■ Problem to solve
Return, with both end lines included, exactly what the data below holds from the line with "You are a GUI" through the line with "Open the Appearances", though not the pictures.

■ Recorded data
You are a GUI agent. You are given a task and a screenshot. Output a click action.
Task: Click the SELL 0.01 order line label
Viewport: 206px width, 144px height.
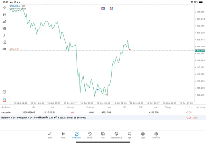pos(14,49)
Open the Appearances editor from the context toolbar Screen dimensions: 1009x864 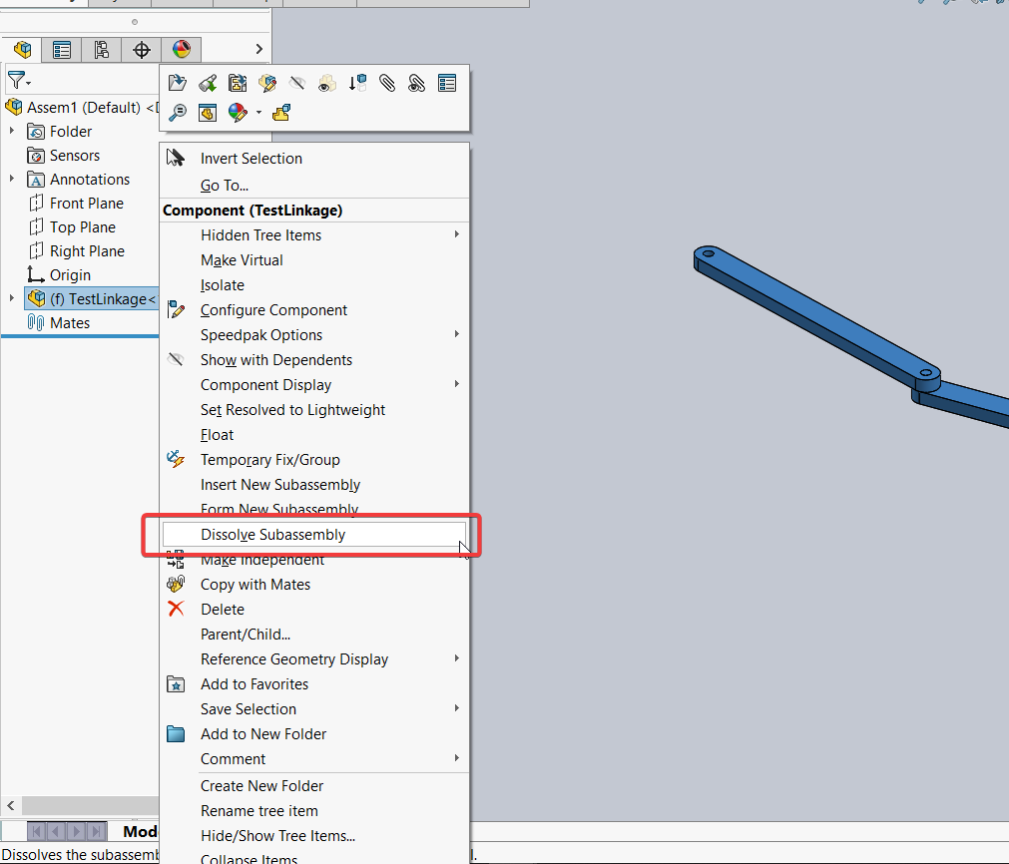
* * *
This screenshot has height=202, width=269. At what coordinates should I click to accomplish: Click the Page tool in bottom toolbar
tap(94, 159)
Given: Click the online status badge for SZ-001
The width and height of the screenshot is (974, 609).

■ Output of the exercise
You are a GUI agent. You are given a task and a screenshot. Output a click action.
Task: Click the SELL 0.01 order line label
Viewport: 206px width, 144px height.
pos(14,49)
Open the Appearances editor from the context toolbar Screen dimensions: 1009x864 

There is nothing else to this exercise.